= BRIEF =
Write out all of the records below precisely as given, omitting the images.

Stored data entries:
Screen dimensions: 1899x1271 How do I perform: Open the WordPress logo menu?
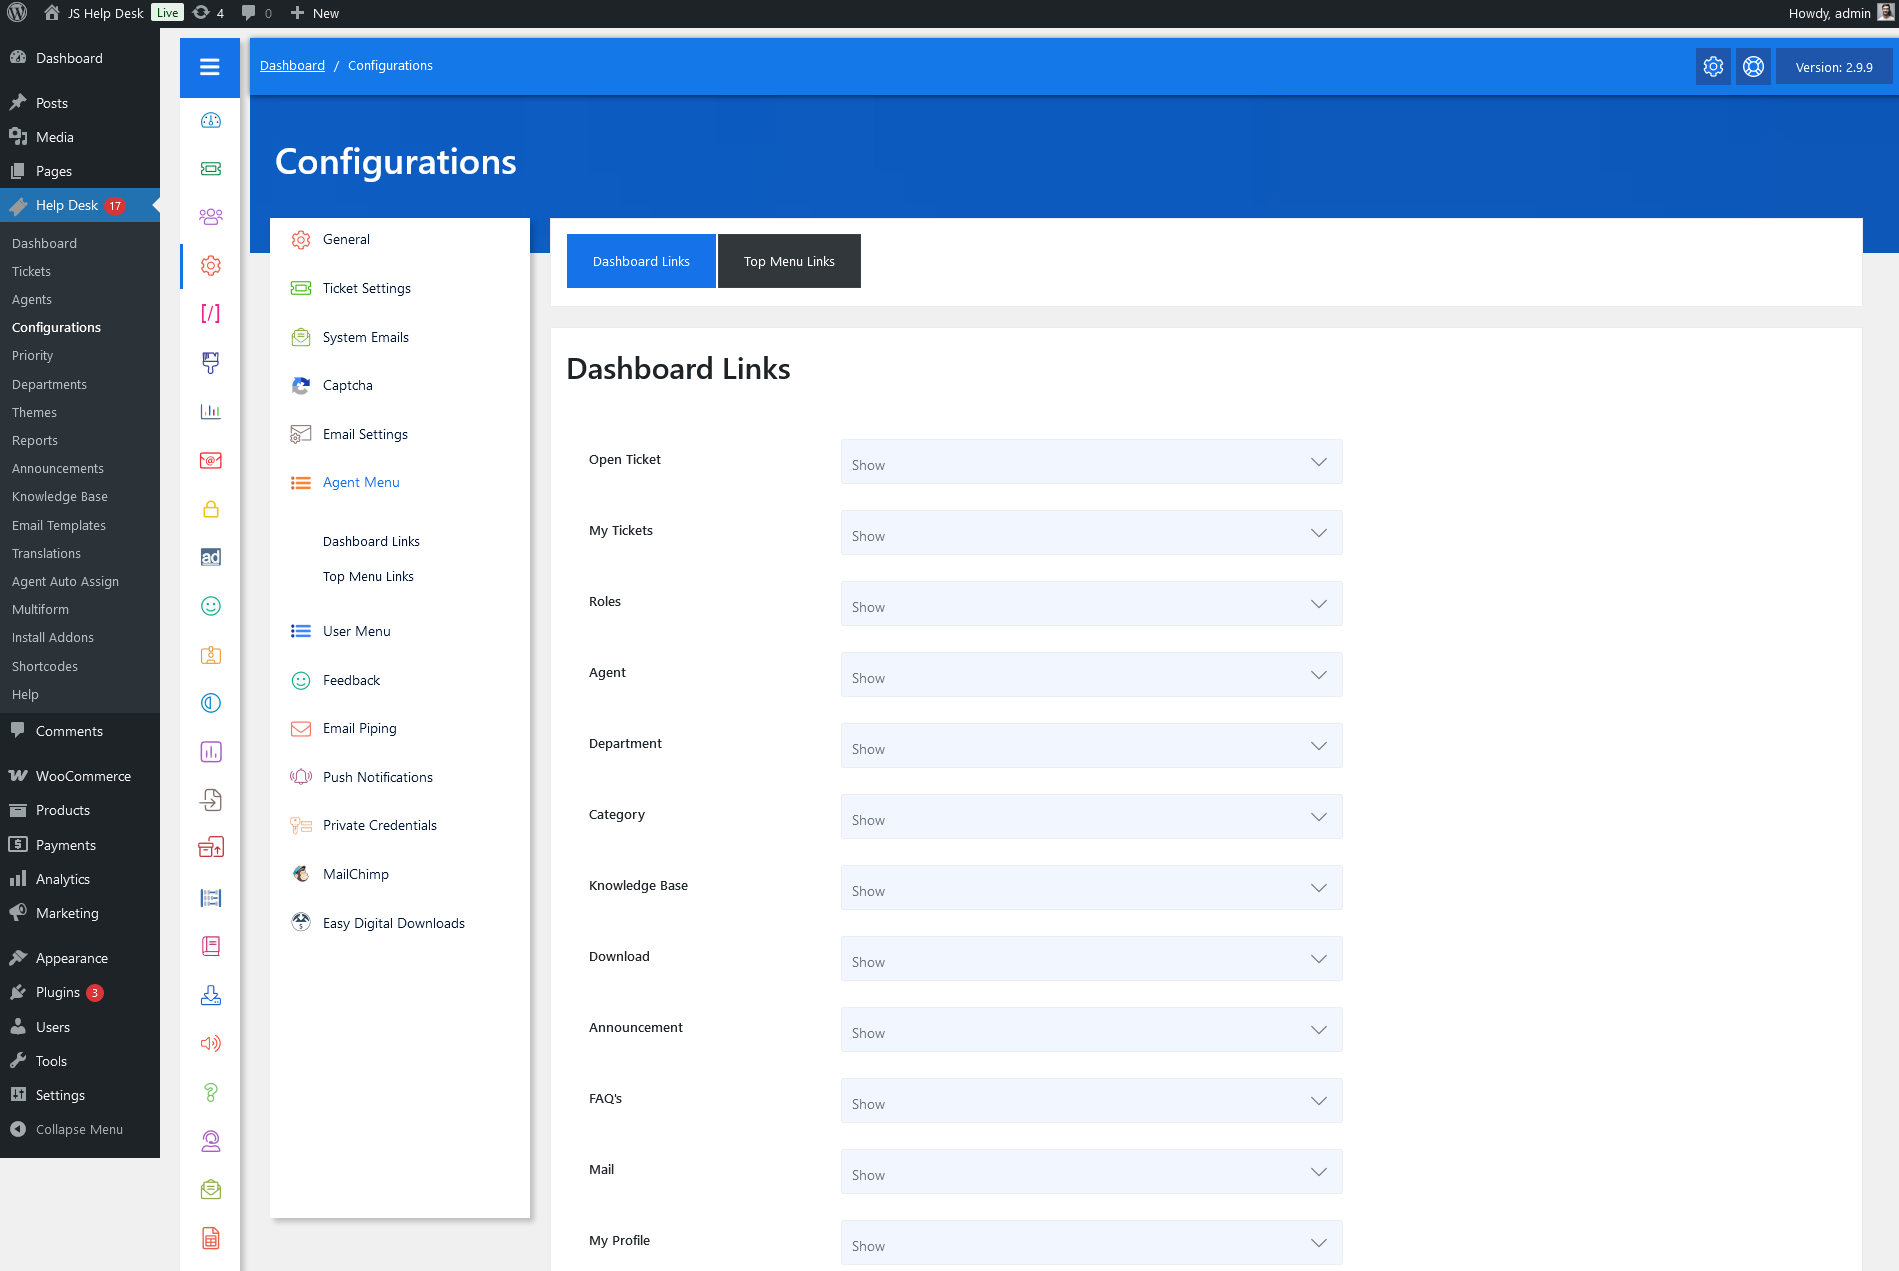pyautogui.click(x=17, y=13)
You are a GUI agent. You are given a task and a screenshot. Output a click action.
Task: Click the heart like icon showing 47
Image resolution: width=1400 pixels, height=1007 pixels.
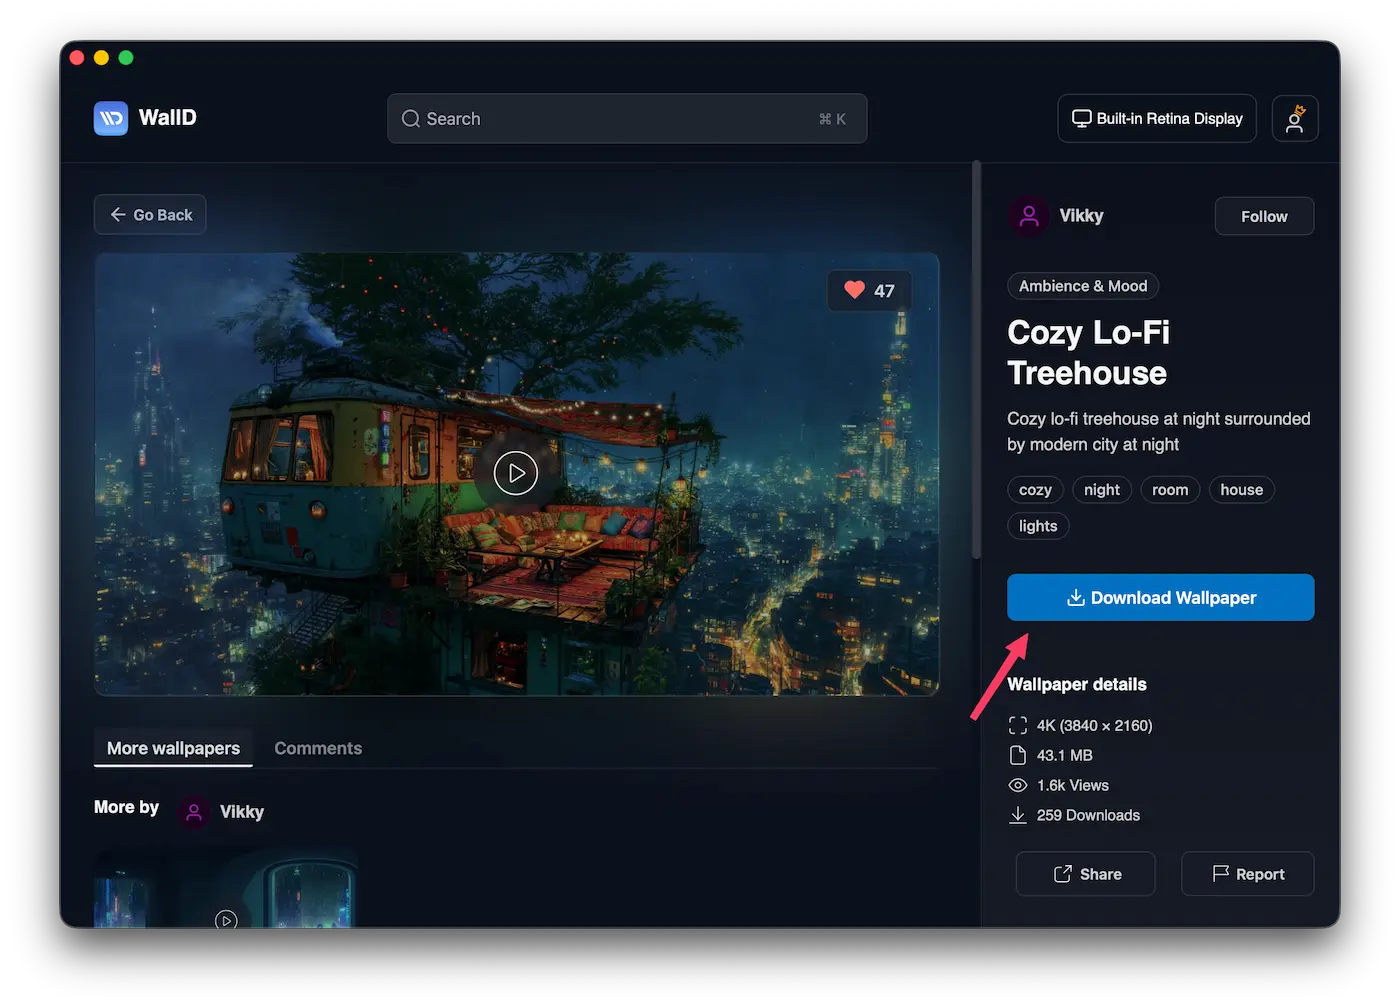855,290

= RESULT =
Screen dimensions: 1899x1271 How do I perform: Open the WordPress logo menu?
pyautogui.click(x=17, y=13)
You are a GUI agent. You are given a task and a screenshot. Output a click action.
Task: Click the heart like icon showing 47
Image resolution: width=1400 pixels, height=1007 pixels.
855,290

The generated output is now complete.